Can you reproduce verbatim the rows starting at the line that contains "You are a computer-use" and continuing through the last line of the rows?

[Rows on where targets appear]
────────────────
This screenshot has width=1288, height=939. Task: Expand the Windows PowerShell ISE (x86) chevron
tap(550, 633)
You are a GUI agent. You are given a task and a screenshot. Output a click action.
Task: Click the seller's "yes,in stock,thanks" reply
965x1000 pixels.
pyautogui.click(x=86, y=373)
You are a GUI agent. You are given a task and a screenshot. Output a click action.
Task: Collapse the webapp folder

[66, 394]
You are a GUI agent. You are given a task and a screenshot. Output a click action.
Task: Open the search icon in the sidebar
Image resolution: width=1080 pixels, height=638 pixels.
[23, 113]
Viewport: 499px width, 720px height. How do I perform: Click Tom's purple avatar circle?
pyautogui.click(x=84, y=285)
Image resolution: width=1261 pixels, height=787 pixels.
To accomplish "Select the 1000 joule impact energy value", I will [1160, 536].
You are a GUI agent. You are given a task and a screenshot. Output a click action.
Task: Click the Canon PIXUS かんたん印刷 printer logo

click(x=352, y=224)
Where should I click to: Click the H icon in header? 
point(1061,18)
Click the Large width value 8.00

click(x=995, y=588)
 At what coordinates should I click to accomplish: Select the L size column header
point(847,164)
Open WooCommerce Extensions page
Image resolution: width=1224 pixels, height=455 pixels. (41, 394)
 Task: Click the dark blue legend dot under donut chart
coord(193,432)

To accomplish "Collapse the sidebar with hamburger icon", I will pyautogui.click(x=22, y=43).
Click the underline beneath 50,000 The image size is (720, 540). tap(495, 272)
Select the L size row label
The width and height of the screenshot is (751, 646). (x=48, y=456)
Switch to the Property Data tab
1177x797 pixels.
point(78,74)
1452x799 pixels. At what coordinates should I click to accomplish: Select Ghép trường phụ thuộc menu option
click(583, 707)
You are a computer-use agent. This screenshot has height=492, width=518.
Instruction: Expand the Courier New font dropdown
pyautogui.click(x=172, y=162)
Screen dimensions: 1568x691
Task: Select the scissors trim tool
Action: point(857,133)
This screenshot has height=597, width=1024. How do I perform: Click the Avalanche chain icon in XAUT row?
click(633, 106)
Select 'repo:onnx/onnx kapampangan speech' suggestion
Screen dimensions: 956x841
────────────────
▶ _Response to this exercise_
You are a computer-use agent. This screenshot has height=492, width=518.
Instruction: Expand the Courier New font dropdown
pyautogui.click(x=172, y=162)
Screen dimensions: 1568x691
Task: Select the scissors trim tool
Action: point(857,133)
This screenshot has height=597, width=1024. How do I perform: Click the Avalanche chain icon in XAUT row?
click(633, 106)
Select 'repo:onnx/onnx kapampangan speech' suggestion
Screen dimensions: 956x841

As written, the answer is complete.